The recipient can operate using a streaming model as long as it buffers the last t bytes of encrypted data so that it can be correctly tagged when sent to the cryptographic code. As no separate authentication tag is created by the algorithm, the authenticated attributes must be presented prior to the last bytes of the encrypted data stream being decrypted.



 TOC 

3.9.  PCFB: Propagating Cipher Feedback

Propagating Cipher Feedback is an algorithm that supports an AE mode of operation, but not an AEAD mode of operation. As such it does not matter where the authenticated parameters would be placed as they are not supported by the mode. This mode is therefore not of interest to this discussion.



 TOC 

3.10.  SIV: Synthetic IV

The Synthetic IV (SIV) mode was designed and documented by Phillip Rogaway and Thomas Shrimpton. A full description of the algorithm can be found on the NIST website at [SIV] (Rogaway, P. and T. Shrimpton, “The SIV Mode of Operation for Deterministic Authenticated-Encryption (Key Wrap) and Misuse-Resistant Nonce-Based Authenticated-Encryption,” August 2007.).

The characteristics of the algorithm are:

  1. The parameters of the algorithm are:
    A.
    None for the sender of the message
    B.
    An IV value for the recipient of the message. (The IV value acts as the authentication tag.)
  2. The data actually authenticated is:
    A.
    The authenticated data
    B.
    The message data
  3. Before the first byte of data can be processed, you must know:
    A.
    The authenticated attributes.
  4. Before the first byte of authenticated data can be processed, you must know: nothing.

The algorithm does not use a nonce value, instead the IV used for the counter mode is computed from the authenticated data and message data. The IV is then emitted as the authentication tag. Note that this also means that the message data must processed twice by the cryptographic code. Once to do the authentication computation and produce the IV and one to do the counter mode encryption.

This algorithm cannot be streamed by the sender. Since the IV used for the counter mode encryption of the message data depends on all of the message data, the message data must actually be processed twice by the encryption algorithm.

The algorithm can easily be streamed by the recipient. The requirement is that the authenticated attributes and the IV be presented to the recipient before the message data is presented. The authentication check is then done by comparing the IV passed in with the IV computed.



 TOC 

3.11.  XCBC: eXtended Cipher Block Chaining Encryption

eXtended Cipher Block Chaining Encryption is an algorithm that supports an AE mode of operation, but not an AEAD mode of operation. As such it does not matter where the authenticated parameters would be placed as they are not supported by the mode. This mode is therefore not of interest to this discussion.



 TOC 

3.12.  MAC-Authenticated Encryption

The MAC-Authenticated Encryption mode has been documented by Peter Gutmann. This mode is documented in [GUTMANN] (Gutmann, P., “Using MAC-authenticated Encryption in the Cryptographic Message Syntax (CMS),” .).

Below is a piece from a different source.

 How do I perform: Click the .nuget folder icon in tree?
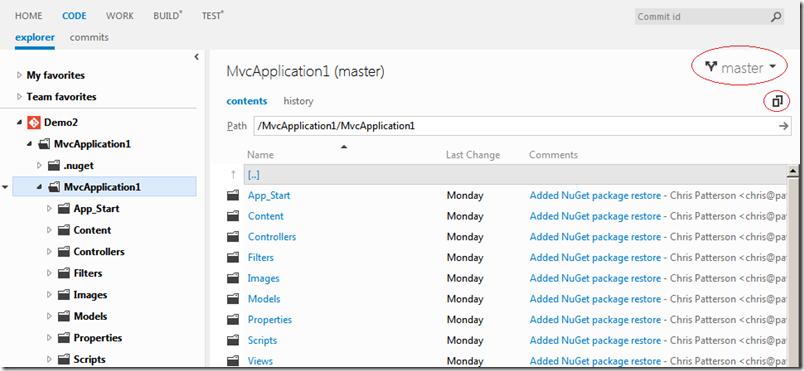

The characteristics of the algorithm are:

  1. The parameters of the algorithm are:
    A.
    A key derivation algorithm,
    B.
    A keyed MAC algorithm,
    C.
    An encryption algorithm
  2. The data actually authenticated is:
    A.
    The encrypted message,
    B.
    The authenticated attributes.
  3. Before the first byte of the message data can be processed, you must know: nothing.
  4. Before the first byte of the authenticated data can be processed, you must know:
    A.
    The encrypted message data.

This algorithm can easily be used in a streaming model by the sender.

This algorithm can easily be used in a streaming model by the recipient.

Note: In the series of messages that I exchanged with Peter during the design of this algorithm, one of the things he noted was that to make streaming easier he should put the authenticated attributes after the message data. Thus the algorithm was designed to make sure that streaming worked well with the current encoding.



 TOC 

4.  My Assumptions

This section will list the set of criteria that I am using in making my conclusions. Again, the most important thing in my mind is the ability to implement a streaming model for encode and decode operations.

  1. We want to implement using a single pass streaming module to encode and decode the structures. There are many reasons to do so:
    1. The amount of resources used is minimized by not buffering the entirety of the message at each level of wrapping.
    2. The fact that not all messages are DER encode means that there is no single buffer in the original message that can be treated as a single input buffer.
    3. The message may be feed to the encoder/decode in chunks due to the way things are read from files, the fact that nodes in trees are emitted serially or the fact that removal of MIME content transfer encoding is normally done on small buffers.

    There is one argument that says one should buffer up the entire encrypted buffer, decrypt in one chunk and then pass on the data in one piece. Since the name of the algorithm class is encrypted and authenticated, one should perhaps actually authenticate that the data is correct prior to releasing the data for additional processing.

    I believe that it is sufficient to check that the encrypted buffer has been authenticated prior to acting on the data contained in the encrypted buffer. Thus I believe it makes sense to continue doing the decode and either fail on the decode operation and propagate a failure up either when the decode itself fails or when the authentication check is actually made. In this way it is no different than the processing of a signed message where the signature may be checked long after the message has been fully decoded. In fact this is the normal case for an S/MIME client where the content is often viewable with some indication that the validation of the signature failed for some reason.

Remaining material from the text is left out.